**Question 3: POSITIONAL INDEX AND PHRASE QUERIES**

---



---



**DRIVE MOUNTE**

In [None]:
from google.colab import drive
drive.mount('/content/drive')

Drive already mounted at /content/drive; to attempt to forcibly remount, call drive.mount("/content/drive", force_remount=True).


**LIBRARY / PACKAGE**

In [None]:
import os
import re
import string
import warnings
import pickle
import nltk

from nltk.tokenize import word_tokenize
from nltk.stem import WordNetLemmatizer
from nltk.corpus import stopwords

nltk.download('punkt')
nltk.download('stopwords')
nltk.download('wordnet')

warnings.filterwarnings('ignore')

[nltk_data] Downloading package punkt to /root/nltk_data...
[nltk_data]   Package punkt is already up-to-date!
[nltk_data] Downloading package stopwords to /root/nltk_data...
[nltk_data]   Package stopwords is already up-to-date!
[nltk_data] Downloading package wordnet to /root/nltk_data...
[nltk_data]   Package wordnet is already up-to-date!


**INPUT FOLDER**

In [None]:
directory_path = "/content/drive/MyDrive/text_files/"

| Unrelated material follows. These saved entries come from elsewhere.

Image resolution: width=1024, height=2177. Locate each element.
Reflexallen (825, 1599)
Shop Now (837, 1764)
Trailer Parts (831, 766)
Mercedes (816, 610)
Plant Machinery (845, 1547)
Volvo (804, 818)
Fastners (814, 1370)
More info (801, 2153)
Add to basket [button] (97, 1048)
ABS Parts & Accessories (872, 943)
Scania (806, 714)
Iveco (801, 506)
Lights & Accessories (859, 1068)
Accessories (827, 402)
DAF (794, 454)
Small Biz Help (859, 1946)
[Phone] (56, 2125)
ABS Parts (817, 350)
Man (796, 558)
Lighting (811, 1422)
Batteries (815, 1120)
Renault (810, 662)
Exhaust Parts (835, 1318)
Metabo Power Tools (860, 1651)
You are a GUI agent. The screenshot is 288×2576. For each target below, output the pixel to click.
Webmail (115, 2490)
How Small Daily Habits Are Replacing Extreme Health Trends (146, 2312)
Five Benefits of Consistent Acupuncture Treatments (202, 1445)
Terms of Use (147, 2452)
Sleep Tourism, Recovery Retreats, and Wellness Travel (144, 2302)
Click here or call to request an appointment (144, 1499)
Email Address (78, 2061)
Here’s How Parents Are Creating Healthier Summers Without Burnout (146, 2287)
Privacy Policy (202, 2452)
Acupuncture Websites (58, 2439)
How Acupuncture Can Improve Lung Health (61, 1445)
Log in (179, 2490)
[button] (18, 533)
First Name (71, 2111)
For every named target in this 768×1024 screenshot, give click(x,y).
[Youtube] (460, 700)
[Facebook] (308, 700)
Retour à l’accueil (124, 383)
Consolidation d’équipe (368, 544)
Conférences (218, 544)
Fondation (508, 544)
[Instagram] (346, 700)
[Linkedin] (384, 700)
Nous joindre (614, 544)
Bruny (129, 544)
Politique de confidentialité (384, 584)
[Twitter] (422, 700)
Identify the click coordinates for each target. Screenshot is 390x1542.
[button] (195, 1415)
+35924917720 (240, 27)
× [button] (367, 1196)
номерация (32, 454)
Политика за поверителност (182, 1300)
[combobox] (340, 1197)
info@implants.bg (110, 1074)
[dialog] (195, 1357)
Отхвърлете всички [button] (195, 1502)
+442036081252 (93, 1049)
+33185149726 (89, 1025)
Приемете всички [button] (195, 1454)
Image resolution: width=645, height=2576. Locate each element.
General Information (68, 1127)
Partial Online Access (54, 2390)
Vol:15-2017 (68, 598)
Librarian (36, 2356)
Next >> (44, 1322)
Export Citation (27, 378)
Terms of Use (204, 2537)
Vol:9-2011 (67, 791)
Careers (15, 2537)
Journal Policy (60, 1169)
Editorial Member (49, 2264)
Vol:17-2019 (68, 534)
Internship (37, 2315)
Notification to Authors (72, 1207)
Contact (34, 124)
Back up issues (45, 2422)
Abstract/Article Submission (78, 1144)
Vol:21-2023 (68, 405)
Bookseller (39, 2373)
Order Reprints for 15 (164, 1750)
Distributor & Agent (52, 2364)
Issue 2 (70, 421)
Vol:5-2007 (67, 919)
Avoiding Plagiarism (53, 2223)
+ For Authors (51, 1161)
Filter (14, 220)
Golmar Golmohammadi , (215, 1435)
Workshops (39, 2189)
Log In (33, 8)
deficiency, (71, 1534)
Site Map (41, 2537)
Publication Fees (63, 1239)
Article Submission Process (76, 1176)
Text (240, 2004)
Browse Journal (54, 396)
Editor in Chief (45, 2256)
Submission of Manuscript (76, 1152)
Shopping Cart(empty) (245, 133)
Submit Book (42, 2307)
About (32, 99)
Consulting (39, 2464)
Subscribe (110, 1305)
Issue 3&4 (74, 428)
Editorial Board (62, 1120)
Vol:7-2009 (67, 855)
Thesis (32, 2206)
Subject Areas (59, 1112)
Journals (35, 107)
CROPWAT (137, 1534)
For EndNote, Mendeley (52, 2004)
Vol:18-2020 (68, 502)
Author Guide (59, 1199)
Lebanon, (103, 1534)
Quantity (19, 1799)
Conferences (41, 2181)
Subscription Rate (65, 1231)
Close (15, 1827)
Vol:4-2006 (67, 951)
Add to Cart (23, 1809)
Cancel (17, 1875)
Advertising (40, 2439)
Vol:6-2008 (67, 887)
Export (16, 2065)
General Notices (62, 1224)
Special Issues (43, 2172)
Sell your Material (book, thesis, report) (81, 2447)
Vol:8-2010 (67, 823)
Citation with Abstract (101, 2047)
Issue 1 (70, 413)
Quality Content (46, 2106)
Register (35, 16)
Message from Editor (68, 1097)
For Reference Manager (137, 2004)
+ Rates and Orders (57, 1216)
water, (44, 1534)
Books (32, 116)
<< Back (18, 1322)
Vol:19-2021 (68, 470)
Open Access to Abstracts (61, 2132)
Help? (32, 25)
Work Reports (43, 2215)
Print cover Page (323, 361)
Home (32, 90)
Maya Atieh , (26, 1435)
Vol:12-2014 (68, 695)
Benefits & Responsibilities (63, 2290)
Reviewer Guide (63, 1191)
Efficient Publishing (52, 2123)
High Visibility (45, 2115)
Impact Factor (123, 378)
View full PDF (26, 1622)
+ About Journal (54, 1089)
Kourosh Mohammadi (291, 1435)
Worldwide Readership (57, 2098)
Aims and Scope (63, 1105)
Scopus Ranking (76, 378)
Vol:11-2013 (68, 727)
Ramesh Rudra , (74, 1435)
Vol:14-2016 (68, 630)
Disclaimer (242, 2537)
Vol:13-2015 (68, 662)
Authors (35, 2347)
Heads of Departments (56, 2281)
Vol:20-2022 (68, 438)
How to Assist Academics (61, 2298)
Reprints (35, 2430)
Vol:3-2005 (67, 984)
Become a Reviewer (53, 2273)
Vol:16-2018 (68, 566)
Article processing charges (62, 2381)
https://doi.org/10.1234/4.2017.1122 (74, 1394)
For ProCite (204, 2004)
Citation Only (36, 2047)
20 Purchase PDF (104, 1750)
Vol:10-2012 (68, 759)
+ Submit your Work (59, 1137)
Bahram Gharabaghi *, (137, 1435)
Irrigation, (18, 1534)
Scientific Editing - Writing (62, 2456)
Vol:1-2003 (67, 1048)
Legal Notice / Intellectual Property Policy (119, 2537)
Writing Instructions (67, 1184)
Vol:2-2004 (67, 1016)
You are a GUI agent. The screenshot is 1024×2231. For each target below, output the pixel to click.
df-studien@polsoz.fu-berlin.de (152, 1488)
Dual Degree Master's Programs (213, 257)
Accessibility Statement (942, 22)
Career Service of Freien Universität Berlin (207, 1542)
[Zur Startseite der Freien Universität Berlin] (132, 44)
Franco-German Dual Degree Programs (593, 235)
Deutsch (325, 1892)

**POSITIONAL INDEX CREATION**

In [None]:
positional_index = {}

for doc_id in range(1,1000):
    file_path = os.path.join(directory_path, f"file{doc_id}.txt")

    if os.path.exists(file_path):
        with open(file_path, 'r') as file:
            content = file.read()
            terms = content.split()

            for position, term in enumerate(terms, start=1):
                if term not in positional_index:
                    positional_index[term] = {
                        'doc_count': 1,
                        'docs': {doc_id: [position]}
                    }
                else:
                    positional_index[term]['doc_count'] += 1
                    if doc_id not in positional_index[term]['docs']:
                        positional_index[term]['docs'][doc_id] = [position]
                    else:
                        positional_index[term]['docs'][doc_id].append(position)
    else:
        print(f"File file{doc_id}.txt does not exist.")

In [None]:
for key, value in positional_index.items():
    print(f"{key}: {{\n    'doc_freq': {value['doc_count']},\n    'docs': {value['docs']}\n}}")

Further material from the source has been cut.